Webhook, no question. Polling burns provider rate limits and latency at once. Every modern SaaS supports webhooks.

Long-running job status

Polling at 5–10 s. Simple wins. Jobs under 30 s — polling is enough; over a minute — webhook + email/push, or SSE for progress.

Dashboards and live charts

SSE. One-way plus automatic reconnect. WebSocket is overkill. Push metrics every second.

Chats, collaboration, games

WebSocket. Bidirectional, ordered, low-latency — all required.

When the provider has no webhook

Polling steps in. Build the cron expression with Cron Expression Parser or Cron Expression Builder and fetch on a schedule.

Webhook + polling hybrid

The most reliable production pattern:

  1. Primary channel: webhook (instant).
  2. Backup cron: poll every 24 hours to catch missed webhooks (e.g. reconcile the last 24 hours of charges against your DB).
  3. Replay anything missing.

Polling compensates for the one webhook weakness (transient network failure). Stripe officially recommends this combination.

Common pitfalls

1. Doing heavy work synchronously in the webhook handler

Over 5 s and the provider treats it as a timeout. Respond fast, push to a queue.
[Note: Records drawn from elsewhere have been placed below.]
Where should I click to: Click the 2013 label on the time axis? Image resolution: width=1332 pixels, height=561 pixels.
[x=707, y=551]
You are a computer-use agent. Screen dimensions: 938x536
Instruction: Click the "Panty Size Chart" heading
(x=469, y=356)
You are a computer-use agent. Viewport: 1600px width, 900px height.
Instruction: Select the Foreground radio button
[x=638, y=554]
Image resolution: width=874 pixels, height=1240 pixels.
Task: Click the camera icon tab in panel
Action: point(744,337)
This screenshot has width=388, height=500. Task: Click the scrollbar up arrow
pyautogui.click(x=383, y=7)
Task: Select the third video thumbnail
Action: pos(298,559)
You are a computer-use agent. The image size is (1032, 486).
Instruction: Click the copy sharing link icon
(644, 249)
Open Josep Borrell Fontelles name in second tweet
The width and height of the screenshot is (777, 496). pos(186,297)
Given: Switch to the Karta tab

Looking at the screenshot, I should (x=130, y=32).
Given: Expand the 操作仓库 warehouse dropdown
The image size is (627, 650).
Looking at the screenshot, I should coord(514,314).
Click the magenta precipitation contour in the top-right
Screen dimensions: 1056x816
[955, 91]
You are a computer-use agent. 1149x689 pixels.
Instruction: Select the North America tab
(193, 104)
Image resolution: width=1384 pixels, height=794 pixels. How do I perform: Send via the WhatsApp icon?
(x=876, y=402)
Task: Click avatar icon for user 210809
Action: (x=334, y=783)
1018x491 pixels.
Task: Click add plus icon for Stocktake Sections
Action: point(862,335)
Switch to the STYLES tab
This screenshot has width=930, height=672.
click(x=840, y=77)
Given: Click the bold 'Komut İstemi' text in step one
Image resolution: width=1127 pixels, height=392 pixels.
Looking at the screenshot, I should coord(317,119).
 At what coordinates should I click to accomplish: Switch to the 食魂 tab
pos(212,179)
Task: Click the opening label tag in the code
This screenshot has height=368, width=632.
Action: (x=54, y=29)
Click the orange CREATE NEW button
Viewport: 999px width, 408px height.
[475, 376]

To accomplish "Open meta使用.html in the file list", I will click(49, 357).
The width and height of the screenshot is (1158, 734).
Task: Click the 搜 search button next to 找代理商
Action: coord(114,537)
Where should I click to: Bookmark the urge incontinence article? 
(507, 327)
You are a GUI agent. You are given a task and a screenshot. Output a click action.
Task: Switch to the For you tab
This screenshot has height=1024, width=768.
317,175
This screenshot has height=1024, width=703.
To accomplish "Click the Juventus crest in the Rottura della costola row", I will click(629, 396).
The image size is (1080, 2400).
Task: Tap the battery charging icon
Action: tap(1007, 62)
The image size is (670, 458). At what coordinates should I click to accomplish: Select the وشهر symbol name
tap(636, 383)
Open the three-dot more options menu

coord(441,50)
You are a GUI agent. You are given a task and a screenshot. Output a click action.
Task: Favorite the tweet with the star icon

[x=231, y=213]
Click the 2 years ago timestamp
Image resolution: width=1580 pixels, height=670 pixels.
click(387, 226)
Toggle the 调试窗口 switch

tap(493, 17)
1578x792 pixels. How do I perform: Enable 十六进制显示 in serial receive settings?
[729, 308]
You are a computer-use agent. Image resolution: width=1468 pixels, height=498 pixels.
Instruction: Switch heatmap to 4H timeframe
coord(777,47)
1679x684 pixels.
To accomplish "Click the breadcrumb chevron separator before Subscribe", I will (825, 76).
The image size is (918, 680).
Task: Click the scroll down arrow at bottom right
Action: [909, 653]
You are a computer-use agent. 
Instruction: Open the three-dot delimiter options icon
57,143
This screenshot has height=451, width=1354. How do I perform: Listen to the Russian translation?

2. Skipping signature verification

With just the endpoint URL, anyone can spoof events — including payments. Constant-time compare via HMAC Verify.

3. Polling too aggressively

One-second polling = 60 req/min × users. Rate limits or cost blow up. Migrate to SSE or WebSocket.

4. Ignoring sticky sessions with WebSocket

A load balancer that bounces each connection to a different server breaks broadcast. Use Redis pub/sub or sticky sessions.

5. Idle timeouts on SSE/WebSocket

Proxies and CDNs drop idle connections. Send heartbeats every 15–30 seconds.

6. Treating the webhook URL as a secret

Not enough. Combine signature verification with hard-to-guess URLs and provider IP allowlisting (if available).

7. Misreading webhook response codes

For webhook receivers, 200 = "I received it." Don't use 4xx/5xx for business outcomes — those trigger provider retries. See HTTP Status Codes for class meanings.

Summary

  • External SaaS events = webhook (instant, minimal cost).
  • Polling is simple but costs as much as it saves. Aim for ≥ 5 s intervals.
  • One-way live = SSE. Two-way = WebSocket.
  • Webhooks: always verify signatures, respond in < 5 s, enqueue real work.
  • Webhook + polling hybrid is the production reliability standard.